Bessarabia’s Jews were mostly victims of the Nazi holocaust. The Germans were deported by Stalin to Central Asia. But southern Bessarabia nevertheless retains its diversity, a fascinating patchwork of nationalities. None forms an overall majority. In some districts, such as Bilhorod-Dnistrovskyi and Tatarbunary, Ukrainians predominate. Elsewhere, notably Bolhrad, it is Bulgarians. In Reni, in the far south-west, it is Moldovans. Gagauz, Orthodox Christians who speak a Turkish dialect, are also a significant presence in several areas, especially in the south-western districts of Bolhrad and Reni. Russians are found in significant numbers in several districts, including Izmail, southern Bessarabia’s most important town. There are also smaller groups.
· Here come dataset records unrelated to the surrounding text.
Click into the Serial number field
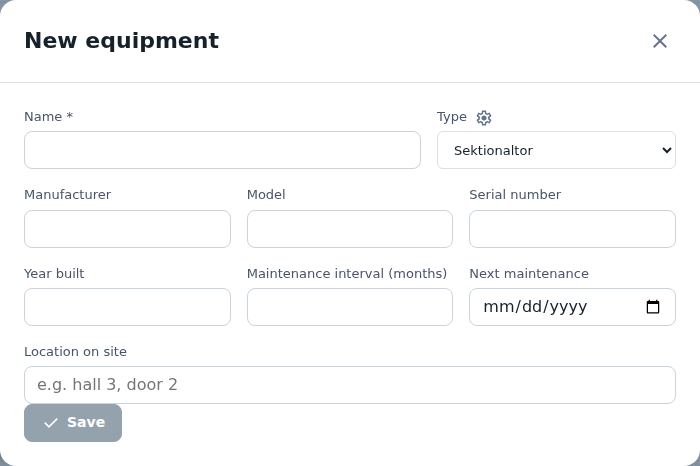 572,229
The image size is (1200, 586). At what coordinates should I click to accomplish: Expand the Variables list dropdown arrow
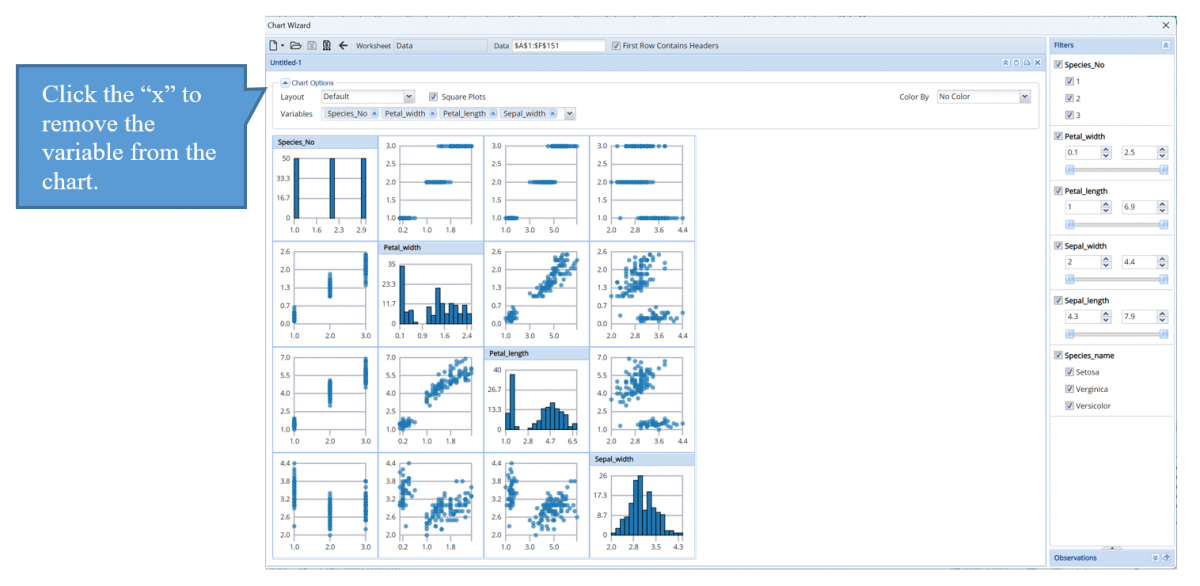[x=569, y=114]
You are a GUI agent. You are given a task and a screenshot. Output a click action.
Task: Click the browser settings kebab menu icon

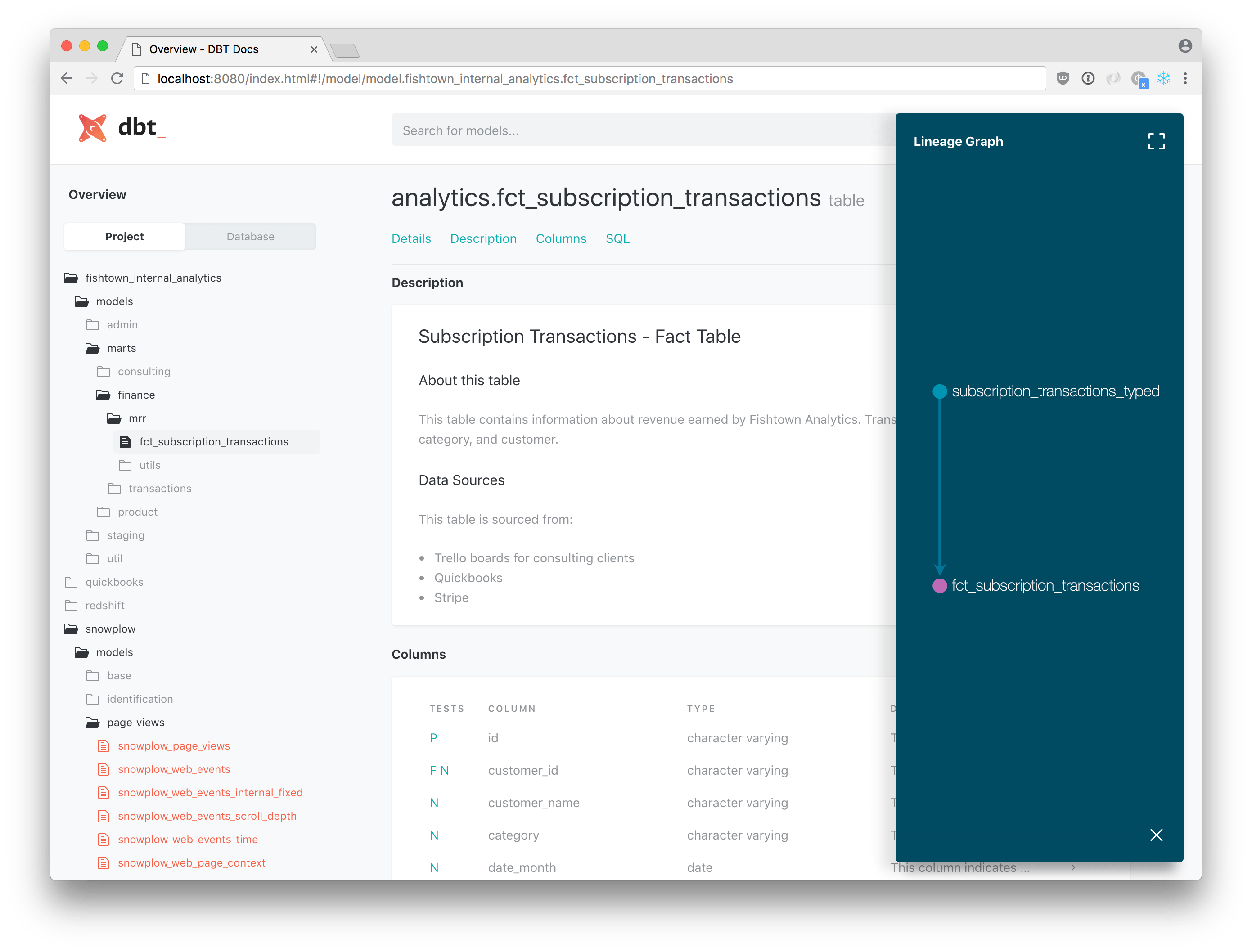pos(1185,77)
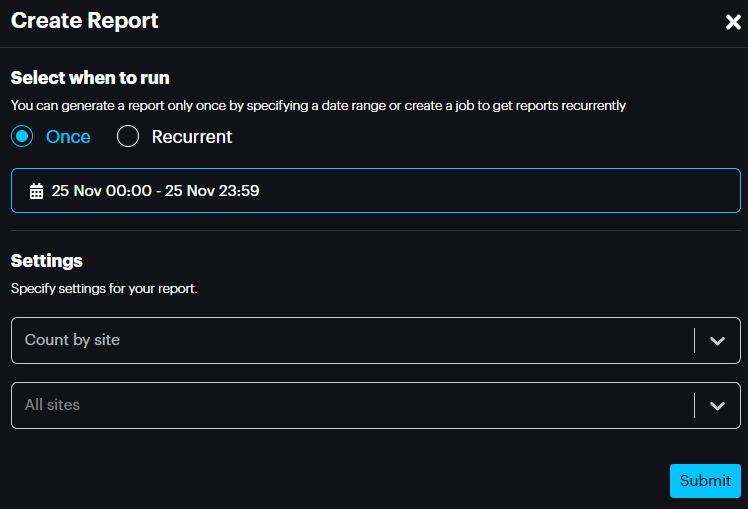Click chevron arrow beside All sites
The height and width of the screenshot is (509, 748).
717,406
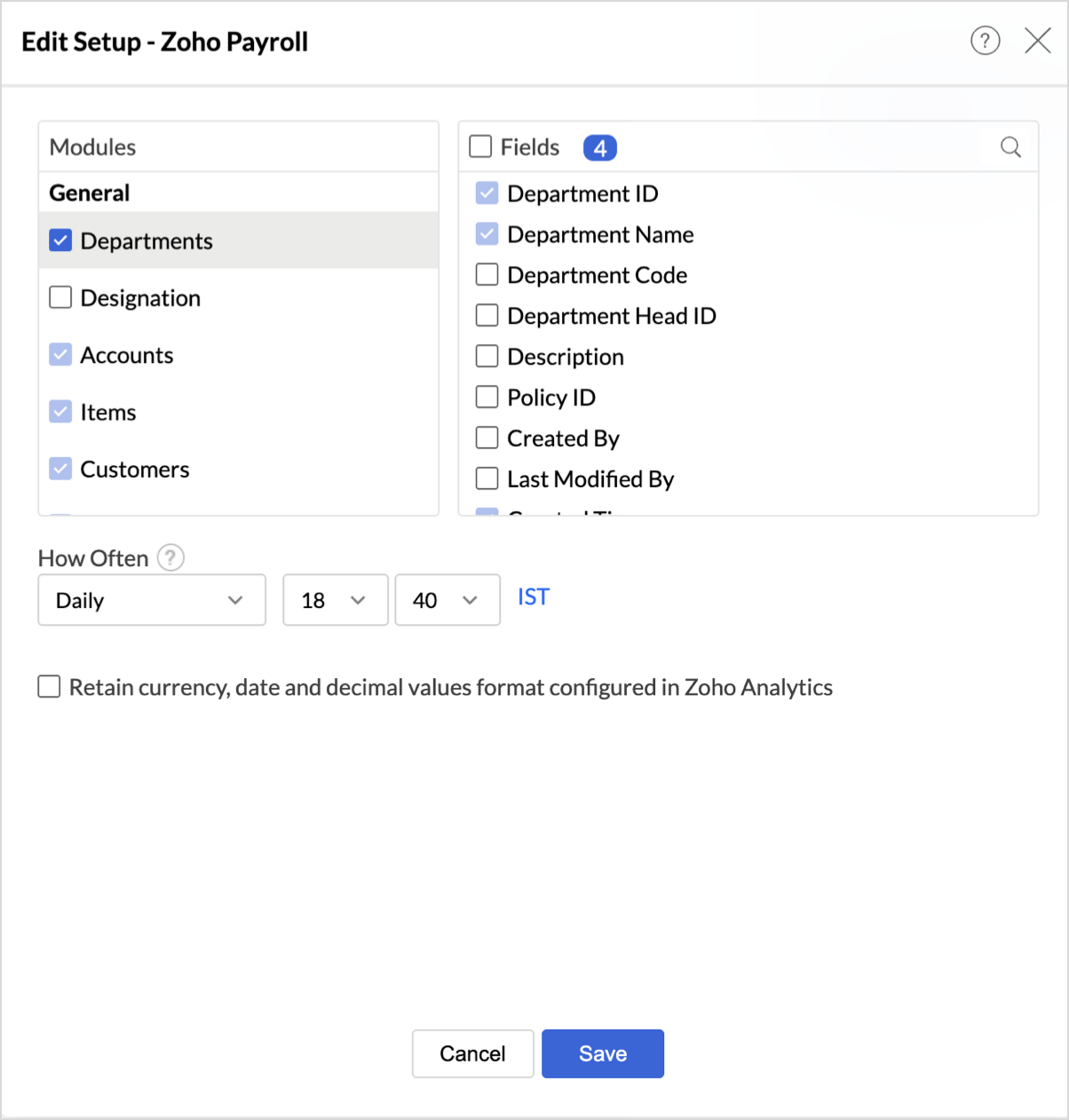Click the How Often help tooltip icon
1069x1120 pixels.
pos(170,558)
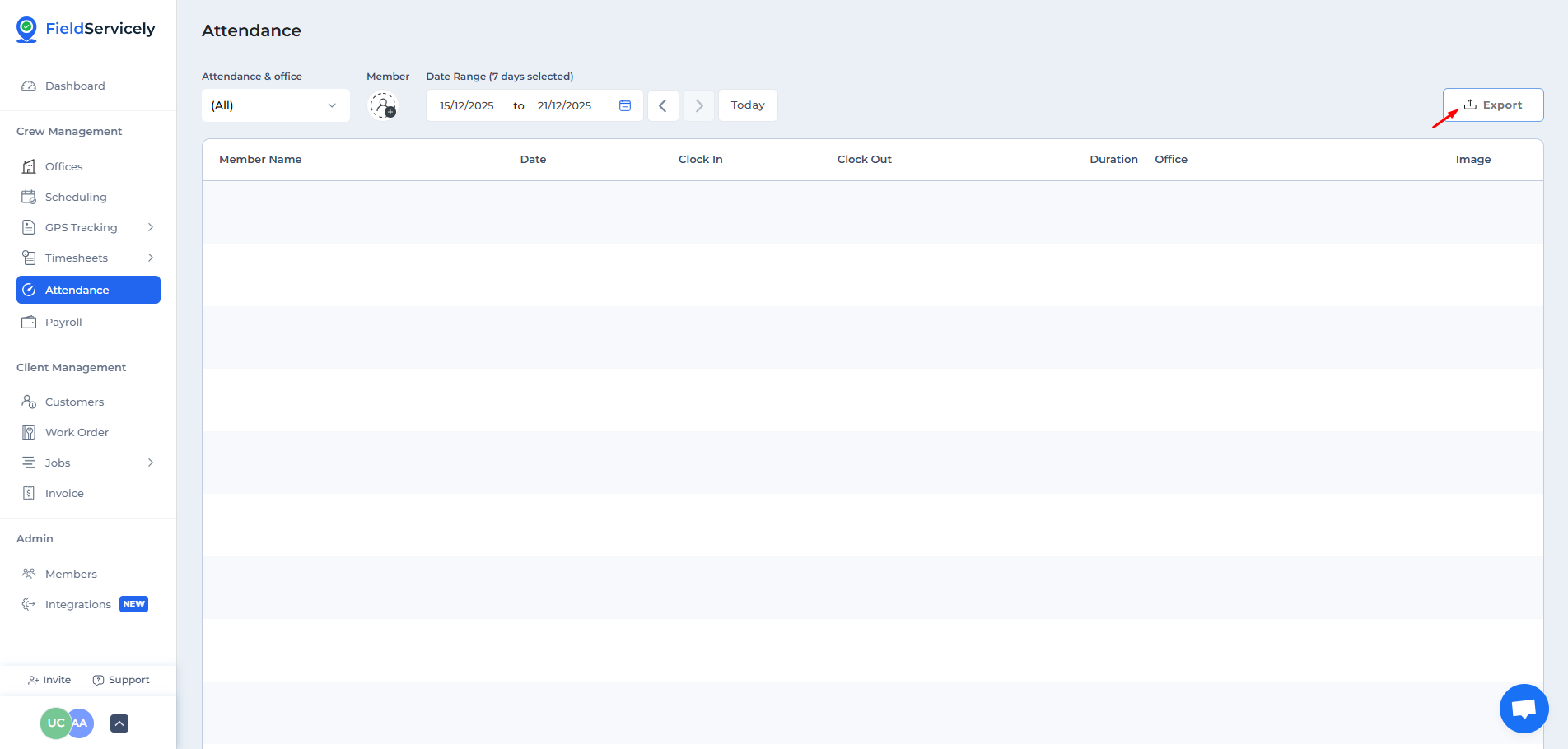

Roma are present in many areas, and often face the same kind of disadvantages and discrimination that they experience in so much of central and eastern Europe. Perhaps most surprising of all is the small Albanian community in the village of Karakurt, close to Bolhrad.


Izmail, with statue of Suvorov

Unusually in southern Ukraine, Izmail retains its Ottoman-era name. One of the Ottoman Empire’s most important fortresses was on this site. The fort was first built in the 12th century by the Genoese, who dominated much of the trade in the Black Sea region during the golden era of the Silk Road. In the 15th century, the region was conquered by the Ottomans. The fortress at Izmail was strategically one of the most important in the Empire. Having been briefly captured by the Russians in 1770, it was heavily refortified by the Ottomans, and was supposed to be impregnable. When the great Russian general, Alexander Suvorov, attacked it again in 1790, the Sultan ordered the Ottoman defenders to stand their ground and on no account surrender. Suvorov’s successful storming of the fort in December that year is commemorated at the diorama, a three-dimensional model of the assault on the fortress. It was a terribly bloody affair, and most of the Ottoman defenders were slaughtered. Suvorov later reported that he wept following the victory.


Izmail, surviving mosque

The diorama is located in the only surviving building from the Ottoman period, a small mosque that had stood next to the fortress wall, on the bank of the Danube. The fortress itself was later razed to the ground, and all that can be seen of its once massive fortifications are the remains of ditches that once stood before the ramparts. A statue of Suvorov on horseback stands in the town centre, and one of the town’s many well-preserved 19th-century houses contains a museum with exhibits about Suvorov, and about the great battle for the fortress.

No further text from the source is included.